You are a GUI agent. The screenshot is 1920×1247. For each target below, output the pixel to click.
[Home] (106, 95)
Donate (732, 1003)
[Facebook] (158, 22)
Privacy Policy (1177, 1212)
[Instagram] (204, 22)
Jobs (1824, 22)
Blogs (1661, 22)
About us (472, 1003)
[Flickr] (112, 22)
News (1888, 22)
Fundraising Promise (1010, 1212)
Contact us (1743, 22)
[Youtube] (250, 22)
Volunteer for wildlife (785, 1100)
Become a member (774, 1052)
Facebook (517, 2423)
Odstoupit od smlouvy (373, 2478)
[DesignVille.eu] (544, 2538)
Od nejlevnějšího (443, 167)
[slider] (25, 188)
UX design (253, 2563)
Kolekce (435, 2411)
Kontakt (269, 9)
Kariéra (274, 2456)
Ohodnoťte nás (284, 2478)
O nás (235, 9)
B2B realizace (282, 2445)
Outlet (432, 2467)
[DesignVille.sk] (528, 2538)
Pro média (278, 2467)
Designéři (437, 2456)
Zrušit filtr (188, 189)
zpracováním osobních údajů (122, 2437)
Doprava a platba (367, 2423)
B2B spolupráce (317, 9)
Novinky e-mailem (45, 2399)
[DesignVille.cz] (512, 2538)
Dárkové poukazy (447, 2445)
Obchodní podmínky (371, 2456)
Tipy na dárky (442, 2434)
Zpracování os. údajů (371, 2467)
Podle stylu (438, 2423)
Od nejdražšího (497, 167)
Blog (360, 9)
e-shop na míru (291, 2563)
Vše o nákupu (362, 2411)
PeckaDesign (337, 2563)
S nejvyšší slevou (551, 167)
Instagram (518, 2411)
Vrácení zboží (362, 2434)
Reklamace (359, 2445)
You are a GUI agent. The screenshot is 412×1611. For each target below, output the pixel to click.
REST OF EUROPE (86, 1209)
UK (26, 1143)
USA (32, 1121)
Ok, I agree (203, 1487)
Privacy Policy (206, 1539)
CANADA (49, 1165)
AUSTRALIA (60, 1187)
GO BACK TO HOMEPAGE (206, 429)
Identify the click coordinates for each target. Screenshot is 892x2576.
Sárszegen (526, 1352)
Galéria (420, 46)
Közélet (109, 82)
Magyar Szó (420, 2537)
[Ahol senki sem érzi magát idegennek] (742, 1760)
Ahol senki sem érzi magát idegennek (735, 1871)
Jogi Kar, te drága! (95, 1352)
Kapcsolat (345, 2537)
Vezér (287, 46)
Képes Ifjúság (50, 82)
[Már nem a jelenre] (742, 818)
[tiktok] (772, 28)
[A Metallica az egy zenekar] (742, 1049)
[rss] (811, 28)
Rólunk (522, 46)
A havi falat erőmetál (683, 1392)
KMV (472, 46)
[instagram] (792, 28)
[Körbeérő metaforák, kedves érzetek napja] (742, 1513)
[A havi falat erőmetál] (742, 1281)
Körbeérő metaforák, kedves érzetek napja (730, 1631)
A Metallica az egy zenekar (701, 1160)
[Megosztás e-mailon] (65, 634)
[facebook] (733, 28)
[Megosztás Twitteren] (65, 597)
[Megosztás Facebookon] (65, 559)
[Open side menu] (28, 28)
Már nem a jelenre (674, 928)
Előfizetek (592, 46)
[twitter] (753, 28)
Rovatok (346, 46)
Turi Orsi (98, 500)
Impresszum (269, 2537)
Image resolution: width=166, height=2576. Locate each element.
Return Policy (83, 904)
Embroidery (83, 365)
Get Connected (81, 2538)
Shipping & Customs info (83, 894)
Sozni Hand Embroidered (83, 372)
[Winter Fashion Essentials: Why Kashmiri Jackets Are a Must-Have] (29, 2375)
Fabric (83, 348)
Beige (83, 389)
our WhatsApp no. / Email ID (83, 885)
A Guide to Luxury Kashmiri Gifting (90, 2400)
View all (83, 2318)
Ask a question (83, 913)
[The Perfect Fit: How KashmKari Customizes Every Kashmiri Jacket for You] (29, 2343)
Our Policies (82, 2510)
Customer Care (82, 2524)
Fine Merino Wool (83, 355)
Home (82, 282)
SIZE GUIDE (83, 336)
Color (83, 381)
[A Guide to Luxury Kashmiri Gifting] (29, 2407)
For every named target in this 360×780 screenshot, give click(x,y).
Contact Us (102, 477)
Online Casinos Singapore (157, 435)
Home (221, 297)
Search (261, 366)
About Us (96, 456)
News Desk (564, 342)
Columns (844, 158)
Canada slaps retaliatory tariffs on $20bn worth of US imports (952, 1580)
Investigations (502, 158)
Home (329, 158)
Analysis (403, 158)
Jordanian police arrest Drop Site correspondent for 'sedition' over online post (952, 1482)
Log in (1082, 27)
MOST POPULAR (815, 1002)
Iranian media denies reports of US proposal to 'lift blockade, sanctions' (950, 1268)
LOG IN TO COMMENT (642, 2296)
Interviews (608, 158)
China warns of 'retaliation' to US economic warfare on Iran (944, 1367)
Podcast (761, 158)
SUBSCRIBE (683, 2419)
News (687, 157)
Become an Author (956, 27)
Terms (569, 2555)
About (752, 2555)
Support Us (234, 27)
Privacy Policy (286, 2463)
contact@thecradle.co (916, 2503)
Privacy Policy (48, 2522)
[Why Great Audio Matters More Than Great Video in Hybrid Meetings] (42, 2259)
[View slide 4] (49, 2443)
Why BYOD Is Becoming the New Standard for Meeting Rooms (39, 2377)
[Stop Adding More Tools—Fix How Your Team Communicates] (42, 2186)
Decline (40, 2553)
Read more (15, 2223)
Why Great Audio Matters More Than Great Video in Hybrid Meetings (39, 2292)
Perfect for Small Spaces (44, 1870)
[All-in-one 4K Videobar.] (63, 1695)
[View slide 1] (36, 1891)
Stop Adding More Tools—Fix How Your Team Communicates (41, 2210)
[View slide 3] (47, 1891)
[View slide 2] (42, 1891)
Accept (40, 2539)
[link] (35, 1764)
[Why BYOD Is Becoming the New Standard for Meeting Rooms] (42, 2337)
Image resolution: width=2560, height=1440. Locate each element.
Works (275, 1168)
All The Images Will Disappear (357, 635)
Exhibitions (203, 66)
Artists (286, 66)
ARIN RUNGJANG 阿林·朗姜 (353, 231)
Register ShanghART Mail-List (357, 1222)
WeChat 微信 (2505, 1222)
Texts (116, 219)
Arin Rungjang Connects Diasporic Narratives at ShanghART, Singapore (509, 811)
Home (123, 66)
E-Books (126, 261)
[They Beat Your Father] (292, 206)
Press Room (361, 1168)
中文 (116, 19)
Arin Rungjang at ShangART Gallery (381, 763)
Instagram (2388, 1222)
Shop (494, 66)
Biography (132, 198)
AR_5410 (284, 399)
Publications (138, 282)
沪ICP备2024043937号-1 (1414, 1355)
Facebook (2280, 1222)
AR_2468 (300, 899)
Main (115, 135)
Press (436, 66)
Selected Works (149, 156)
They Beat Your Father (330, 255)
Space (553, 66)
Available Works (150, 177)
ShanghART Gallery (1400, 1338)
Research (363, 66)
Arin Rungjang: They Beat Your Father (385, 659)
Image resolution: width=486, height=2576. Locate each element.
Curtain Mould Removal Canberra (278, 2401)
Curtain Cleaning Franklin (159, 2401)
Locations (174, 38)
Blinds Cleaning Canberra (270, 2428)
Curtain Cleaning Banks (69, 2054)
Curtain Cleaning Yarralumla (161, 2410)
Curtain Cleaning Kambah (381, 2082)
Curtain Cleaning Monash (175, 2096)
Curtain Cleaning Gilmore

PROBLEM: Beginning with the line that contains "Curtain Mould Removal Canberra (278, 2401)", return every line to the end of the listing, unchanged, and nothing else.

ANSWER BOX:
Curtain Mould Removal Canberra (278, 2401)
Curtain Cleaning Franklin (159, 2401)
Locations (174, 38)
Blinds Cleaning Canberra (270, 2428)
Curtain Cleaning Banks (69, 2054)
Curtain Cleaning Yarralumla (161, 2410)
Curtain Cleaning Kambah (381, 2082)
Curtain Cleaning Monash (175, 2096)
Curtain Cleaning Gilmore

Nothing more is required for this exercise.